Recluse dans une superbe maison de campagne du Maine, quel endroit magnifique, Alex écrit ses mémoires. Mais il y a un autre livre qui suscite pas mal de curiosité. Celui de la journaliste Maggie Brener (Marcia Gay Harden), qui a enquêté sur le scandale sexuel ayant secoué le Morning Show et débouché sur le congédiement du présentateur vedette Mitch Kessler (Steve Carell).

Pendant de longs épisodes, qui durent plus d’une heure sans interruption publicitaire, l’équipe du Morning Show angoisse à propos du livre de Maggie Brener. Que va révéler Maggie Brener, qui a parlé à Maggie Brener, Maggie Brener va-t-elle tous nous couler avec sa plume incisive et son flegme légendaire ? La réponse viendra tard.

Dorénavant blonde, la pétillante Bradley Jackson (Reese Witherspoon) coanime toujours le Morning Show, mais espère traverser du côté des vraies nouvelles, celles du soir.

Le personnage le plus fascinant de la série, soit le grand patron Cory Ellison (Billy Crudup), hérite d’intrigues assez banales. La nouvelle patronne de la division information de la chaîne, Stella Bak (Greta Lee), lui vole la vedette et apporte la touche plus « éveillée » de l’histoire.

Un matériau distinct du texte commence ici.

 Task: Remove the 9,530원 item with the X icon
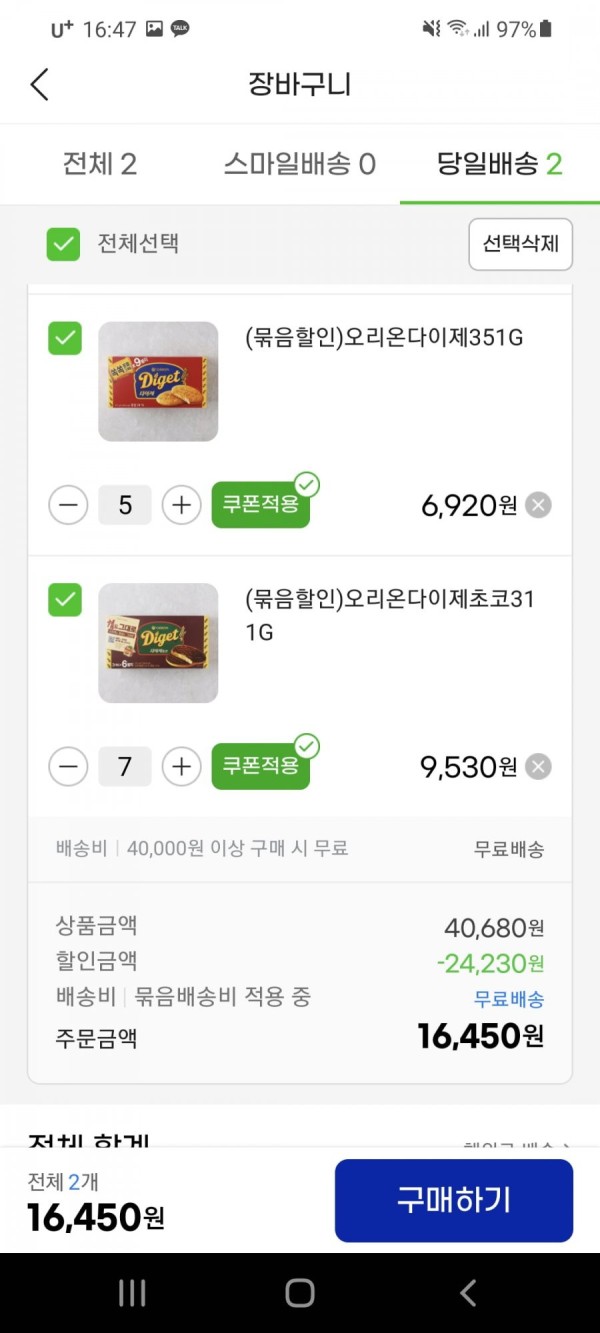538,767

Attendez de voir la tempête que provoquera le gars de la météo quand il qualifiera Phil la marmotte d’« animal spirituel ». Un exemple parfait de petits boss qui accordent trop d’importance aux commentateurs de (supra) militants sur Twitter.

PHOTO FOURNIE PAR APPLE TV+


Julianna Margulies

Le pire de The Morning Show tourne autour de Mitch (Steve Carell), qui vit en exil en Italie. La documentariste avec qui il s’acoquine est insupportable. Très déçu aussi du personnage de Laura Peterson (Julianna Margulies), la rivale d’Alex Levy. Les auteurs auraient pu se forcer pour lui écrire du bon matériel et peut-être moins insister sur les numéros musicaux (ouf !) ou sur la COVID-19, qui s’immisce dans le récit (c’est assez). Apple TV+ sort les épisodes au compte-gouttes. Les deux premiers ont déjà été coulés, comme un café moyen.

Une île à la dérive

Ça ne va pas bien pour les insulaires de L’île de l’amour à TVA, qui ne vivent pas sur une île, mais bien à Los Cabos, au Mexique. L’émission de mercredi soir, qui résume les péripéties quotidiennes de ces gens en micromaillot, n’a été vue que par 191 000 personnes. C’est ce qu’on appelle atteindre les bas-fonds (marins).

En même temps sur Noovo, La semaine des 4 Julie a intéressé 293 000 téléphages. La minisérie Après de Radio-Canada a gagné la case horaire du mercredi 21 h avec ses 641 000 fidèles.

Pour en revenir à L’île de l’amour, c’est difficile de s’attacher aux participants, qui n’ont pas posé le « reculons sur les homards », pour le dire poliment. Je consomme beaucoup de téléréalités et je n’ai jamais embarqué dans le concept de Love Island, autant ici, aux États-Unis qu’en Angleterre.

L’horaire de L’île de l’amour est aussi super bizarre, avec ses heures de diffusion différentes pour une partie sur Évasion, l’autre sur l’application TVA+ et le reste sur TVA, à 23 h 05. Donnez-nous une carte et une boussole pour que l’on trouve enfin le trésor de cette île, qui n’en est pas une, faut-il le rappeler.